The problem is, many shop owners have no idea where to start when it comes to the benchmarking process. They’re clueless as to what information they should be gathering or what to do once everything has been collected. And, to make matters even more complicated, benchmarking your shop is just the start. Those numbers don’t mean anything if there’s no understanding whether or not they’re good. The key is to get all of the necessary information and compare it to similar collision repair shops to get an idea of where you actually stand, Ronak says.
“Benchmarking against your peers is the only way to measure the business empirically,” Ronak says. “You need an apples-to-apples comparison of what others have achieved in the market.”
AkzoNobel within the Acoat Selected program has helped its shops benchmark since the ‘80s and offers benchmarking services to its Sikkens customers. Ronak encourages all Sikkens users to take advantage of this valuable resource that will help identify weak areas within their businesses and allow them to find opportunities to improve.

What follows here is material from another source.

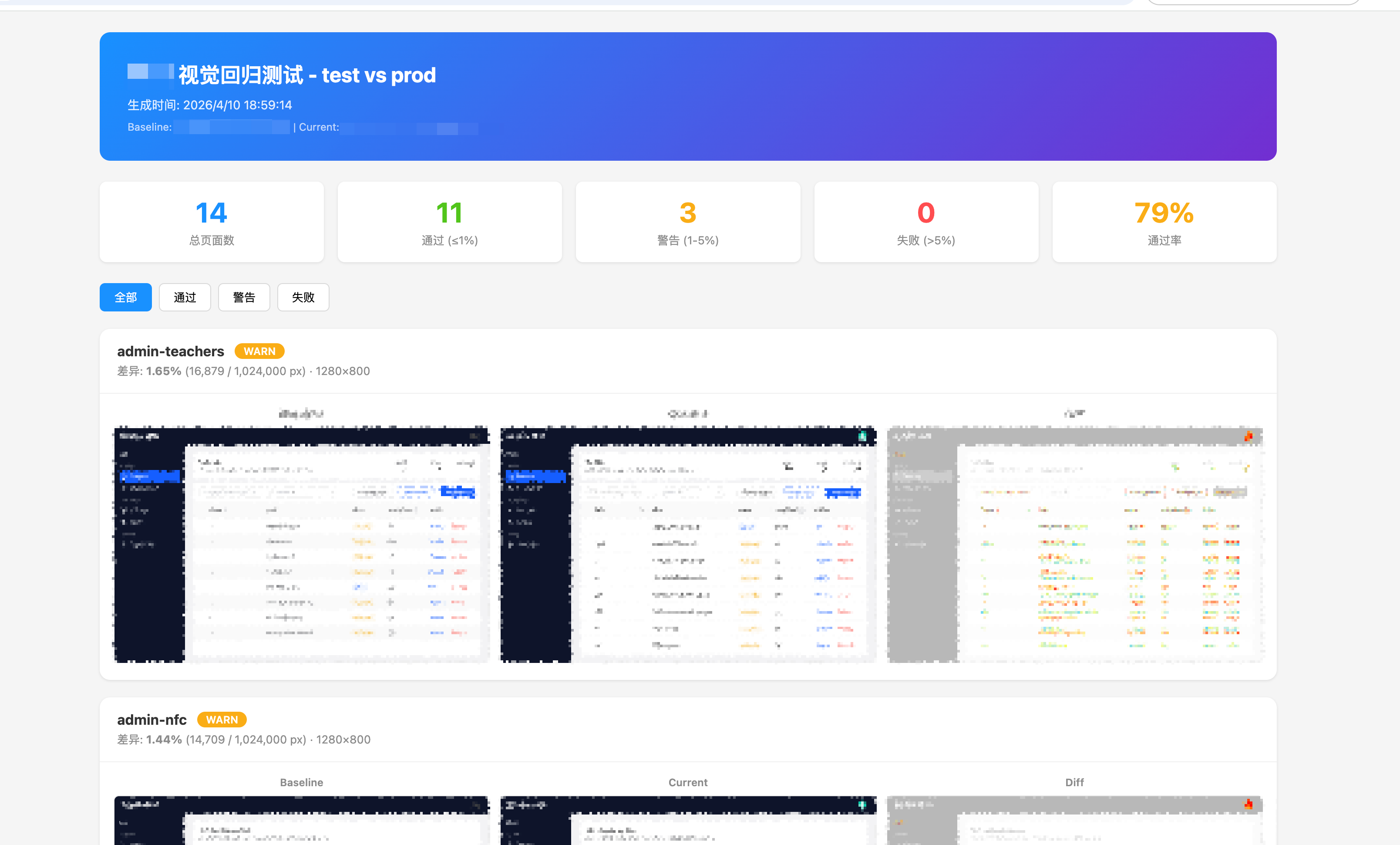Click the WARN badge next to admin-teachers
The height and width of the screenshot is (845, 1400).
pyautogui.click(x=259, y=352)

Ronak compares the benchmarking process to going into the hospital for a physical; the person usually goes in feeling somewhat fine and has no idea there’s an issue until the doctor orders tests and finds something where there may have been an opportunity to be proactive. AkzoNobel is the doctor in this scenario and works with shop owners to figure out weak areas (opportunities) in their businesses.

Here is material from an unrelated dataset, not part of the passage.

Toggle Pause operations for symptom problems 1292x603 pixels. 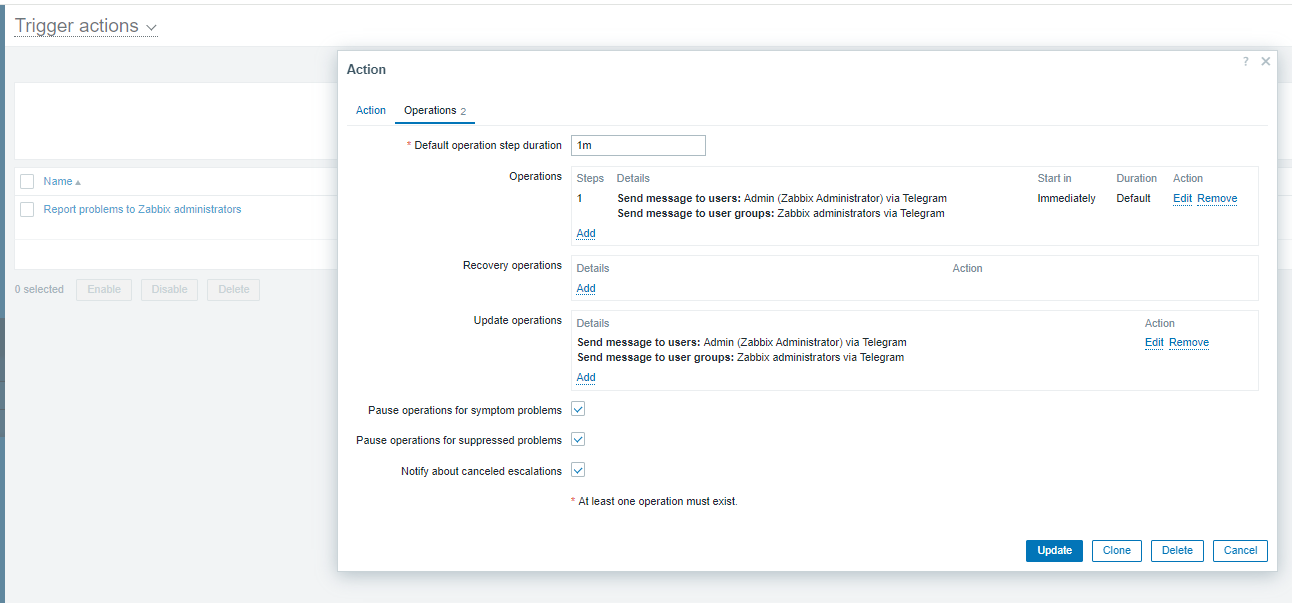click(x=578, y=409)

“When I go into a shop, the first thing I do is look at a business’ chart of accounts,” Ronak says. “I look at it to see if it’s detailed enough and whether or not it can give me a clear enough picture of how the business is performing and how reliably the information is being recorded.”
After that’s been analyzed and Ronak has an idea of what’s going on in the business, he looks at the numbers to see whether or not what the shop is making will cover fixed expenses. If it is, that’s great and it’s sustainable while we search for additional performance improvements. If it’s not covering fixed expenses, it is below breakeven and the shop has immediate work to do to SURVIVE! Ronak says there are five key profit centers that shops should look at: body labor, refinish labor, parts, materials, and sublet/other. AkzoNobel then works with owners to look at how they’re performing in these profit centers and compare that performance to similar sized shops.
Making Sense of the Data
Gathering all of the information on your business is just a starting point, Ronak says; being able to compare that data against others is the key to finding opportunity. Looking at the numbers of others who have gathered information in the same way allows shop owners to assess their businesses and pinpoint areas where they could be performing better.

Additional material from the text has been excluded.